The Thomson Reuters/PayNet Small Business Lending Index, which measures the overall volume of financing to U.S. small businesses, rose 2 percent in July from a year earlier, PayNet said.

Business borrowing remains at historically low levels as high unemployment keeps down consumer demand and firms delay making new capital investments, said William Phelan, PayNet's president and founder.

"We've stalled or are stalling as an economy," Phelan said in an interview.
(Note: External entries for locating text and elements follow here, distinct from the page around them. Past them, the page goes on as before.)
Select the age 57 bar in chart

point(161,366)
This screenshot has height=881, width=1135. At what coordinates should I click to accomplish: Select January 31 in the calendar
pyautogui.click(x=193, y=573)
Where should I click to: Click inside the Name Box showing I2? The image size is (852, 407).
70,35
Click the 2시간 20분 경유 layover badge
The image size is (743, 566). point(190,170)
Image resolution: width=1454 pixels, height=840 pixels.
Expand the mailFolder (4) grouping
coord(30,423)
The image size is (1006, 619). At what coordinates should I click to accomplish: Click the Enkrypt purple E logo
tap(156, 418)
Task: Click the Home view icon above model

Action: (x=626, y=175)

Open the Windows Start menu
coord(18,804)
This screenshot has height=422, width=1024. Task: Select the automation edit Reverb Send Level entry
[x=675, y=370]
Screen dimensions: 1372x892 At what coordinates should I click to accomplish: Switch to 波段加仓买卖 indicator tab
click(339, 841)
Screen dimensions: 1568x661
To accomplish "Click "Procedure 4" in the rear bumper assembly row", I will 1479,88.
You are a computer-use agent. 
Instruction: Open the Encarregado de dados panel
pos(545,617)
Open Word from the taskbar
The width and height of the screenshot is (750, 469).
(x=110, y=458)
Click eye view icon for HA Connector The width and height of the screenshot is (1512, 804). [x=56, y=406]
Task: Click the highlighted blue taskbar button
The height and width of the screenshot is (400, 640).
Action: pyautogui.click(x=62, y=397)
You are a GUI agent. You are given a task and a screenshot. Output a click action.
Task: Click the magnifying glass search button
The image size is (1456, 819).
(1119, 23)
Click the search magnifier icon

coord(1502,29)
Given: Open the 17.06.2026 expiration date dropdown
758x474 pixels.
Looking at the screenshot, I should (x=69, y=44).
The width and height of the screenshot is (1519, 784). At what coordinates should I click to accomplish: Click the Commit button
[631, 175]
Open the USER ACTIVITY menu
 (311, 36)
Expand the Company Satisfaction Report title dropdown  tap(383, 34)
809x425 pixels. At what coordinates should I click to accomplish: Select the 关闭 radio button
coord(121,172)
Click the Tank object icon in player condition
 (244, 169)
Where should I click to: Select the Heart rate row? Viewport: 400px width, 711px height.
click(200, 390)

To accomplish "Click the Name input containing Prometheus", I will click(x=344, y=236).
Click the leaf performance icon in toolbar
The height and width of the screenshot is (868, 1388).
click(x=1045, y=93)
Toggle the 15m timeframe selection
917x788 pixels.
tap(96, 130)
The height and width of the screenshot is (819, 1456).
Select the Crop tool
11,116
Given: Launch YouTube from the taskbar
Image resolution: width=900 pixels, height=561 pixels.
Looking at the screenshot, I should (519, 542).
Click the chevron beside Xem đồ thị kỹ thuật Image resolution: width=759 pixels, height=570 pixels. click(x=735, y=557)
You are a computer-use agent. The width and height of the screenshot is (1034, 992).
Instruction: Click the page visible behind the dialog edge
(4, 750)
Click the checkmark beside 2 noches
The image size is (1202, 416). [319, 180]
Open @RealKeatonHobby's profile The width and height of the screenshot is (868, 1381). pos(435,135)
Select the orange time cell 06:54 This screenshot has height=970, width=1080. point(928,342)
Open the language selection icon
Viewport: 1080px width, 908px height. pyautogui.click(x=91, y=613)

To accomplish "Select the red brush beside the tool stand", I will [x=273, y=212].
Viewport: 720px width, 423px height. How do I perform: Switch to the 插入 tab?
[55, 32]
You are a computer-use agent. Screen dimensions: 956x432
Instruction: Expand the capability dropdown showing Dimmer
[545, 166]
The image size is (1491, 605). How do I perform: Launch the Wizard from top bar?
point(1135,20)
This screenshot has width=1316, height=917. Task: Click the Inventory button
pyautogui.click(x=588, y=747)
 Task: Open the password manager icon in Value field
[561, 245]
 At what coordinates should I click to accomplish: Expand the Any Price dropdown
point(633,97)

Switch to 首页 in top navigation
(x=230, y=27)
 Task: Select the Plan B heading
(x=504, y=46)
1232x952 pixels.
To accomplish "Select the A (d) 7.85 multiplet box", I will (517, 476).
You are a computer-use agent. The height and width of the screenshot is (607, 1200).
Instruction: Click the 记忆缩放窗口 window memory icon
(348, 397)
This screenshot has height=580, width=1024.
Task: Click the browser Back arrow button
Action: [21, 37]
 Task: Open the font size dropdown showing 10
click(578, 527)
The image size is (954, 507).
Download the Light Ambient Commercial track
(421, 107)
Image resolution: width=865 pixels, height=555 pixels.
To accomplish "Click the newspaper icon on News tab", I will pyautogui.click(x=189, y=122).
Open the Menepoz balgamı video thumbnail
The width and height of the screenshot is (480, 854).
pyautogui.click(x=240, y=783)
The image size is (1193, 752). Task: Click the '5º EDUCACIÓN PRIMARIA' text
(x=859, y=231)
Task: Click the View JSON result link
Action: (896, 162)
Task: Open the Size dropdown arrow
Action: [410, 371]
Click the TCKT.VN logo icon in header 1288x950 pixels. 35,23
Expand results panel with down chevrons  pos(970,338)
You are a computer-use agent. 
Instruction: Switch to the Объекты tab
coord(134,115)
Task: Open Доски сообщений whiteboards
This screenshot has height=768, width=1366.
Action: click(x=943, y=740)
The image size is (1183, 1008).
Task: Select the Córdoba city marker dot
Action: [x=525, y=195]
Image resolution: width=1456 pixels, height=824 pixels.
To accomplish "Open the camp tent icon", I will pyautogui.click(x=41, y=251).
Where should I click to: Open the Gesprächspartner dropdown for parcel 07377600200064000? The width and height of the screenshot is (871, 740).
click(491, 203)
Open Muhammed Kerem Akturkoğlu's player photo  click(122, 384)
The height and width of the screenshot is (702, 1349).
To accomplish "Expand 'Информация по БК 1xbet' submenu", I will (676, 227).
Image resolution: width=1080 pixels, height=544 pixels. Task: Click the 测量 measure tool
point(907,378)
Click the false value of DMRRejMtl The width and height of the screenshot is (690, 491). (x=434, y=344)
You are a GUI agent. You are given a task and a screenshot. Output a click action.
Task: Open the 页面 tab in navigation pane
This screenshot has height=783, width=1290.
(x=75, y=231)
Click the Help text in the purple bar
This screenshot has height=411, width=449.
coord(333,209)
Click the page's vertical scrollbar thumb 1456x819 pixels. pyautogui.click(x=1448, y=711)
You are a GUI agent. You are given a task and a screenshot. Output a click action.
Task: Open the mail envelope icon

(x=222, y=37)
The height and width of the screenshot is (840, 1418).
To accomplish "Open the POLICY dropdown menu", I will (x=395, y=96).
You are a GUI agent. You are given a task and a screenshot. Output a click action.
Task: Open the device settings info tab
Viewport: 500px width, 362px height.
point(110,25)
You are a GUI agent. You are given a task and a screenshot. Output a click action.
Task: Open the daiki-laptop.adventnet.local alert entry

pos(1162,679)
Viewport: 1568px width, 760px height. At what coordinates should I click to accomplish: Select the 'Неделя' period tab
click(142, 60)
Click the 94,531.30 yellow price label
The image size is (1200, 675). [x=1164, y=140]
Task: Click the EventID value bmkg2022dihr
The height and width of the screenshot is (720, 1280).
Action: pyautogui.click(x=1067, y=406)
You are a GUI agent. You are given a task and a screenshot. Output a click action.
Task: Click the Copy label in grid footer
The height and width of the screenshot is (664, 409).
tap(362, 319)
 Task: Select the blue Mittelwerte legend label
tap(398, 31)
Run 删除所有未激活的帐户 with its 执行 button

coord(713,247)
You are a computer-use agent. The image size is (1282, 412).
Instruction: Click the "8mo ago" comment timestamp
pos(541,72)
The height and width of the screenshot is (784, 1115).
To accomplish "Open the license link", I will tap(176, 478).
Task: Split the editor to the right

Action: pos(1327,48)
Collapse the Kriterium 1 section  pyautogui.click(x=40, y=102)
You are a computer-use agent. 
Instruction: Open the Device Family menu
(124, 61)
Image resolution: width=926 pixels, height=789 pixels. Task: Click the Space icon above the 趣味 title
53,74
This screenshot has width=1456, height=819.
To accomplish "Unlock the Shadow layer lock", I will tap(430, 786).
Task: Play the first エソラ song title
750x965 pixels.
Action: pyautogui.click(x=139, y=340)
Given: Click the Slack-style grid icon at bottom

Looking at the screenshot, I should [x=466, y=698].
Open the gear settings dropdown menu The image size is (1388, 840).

While lenders are willing to extend credit, businesses don't want to borrow, he said: "Loan demand is very weak."

Data released on Tuesday showed U.S. consumer confidence edged up in August and home prices gained more than expected, providing a bit of respite for investors worried recovery from the worst recession in decades is faltering.

But the outlook remains grim, with the government's key monthly jobs report expected on Friday to show the economy shed 100,000 jobs in August and unemployment rose to 9.6 percent.

Still, separate PayNet data showed that fewer companies are falling behind on existing loan repayments, suggesting the economy is not in imminent danger of falling back into recession, Phelan said.

"I'd be much more bearish if we weren't seeing delinquencies improving," Phelan said.

Accounts in moderate delinquency, or those behind by 30 days or more, fell in July to 2.98 percent from 3.06 percent in June, PayNet said on Wednesday.

Accounts 90 days or more behind in payment, or in severe delinquency, fell to 0.90 percent in July from 1.01 percent in June.

Accounts behind 180 days or more, or in default and unlikely to ever get paid, fell to 0.85 percent of total receivables in July, from 0.89 percent in June, according to PayNet, which provides risk-management tools to the commercial lending industry.

The Thomson Reuters/PayNet small business lending index is correlated to developments in the overall economy, with changes in the index preceding changes in the overall U.S. economy by two to five months.

PayNet collects real-time loan information, such as originations and delinquencies, from more than 200 leading U.S. capital equipment lenders.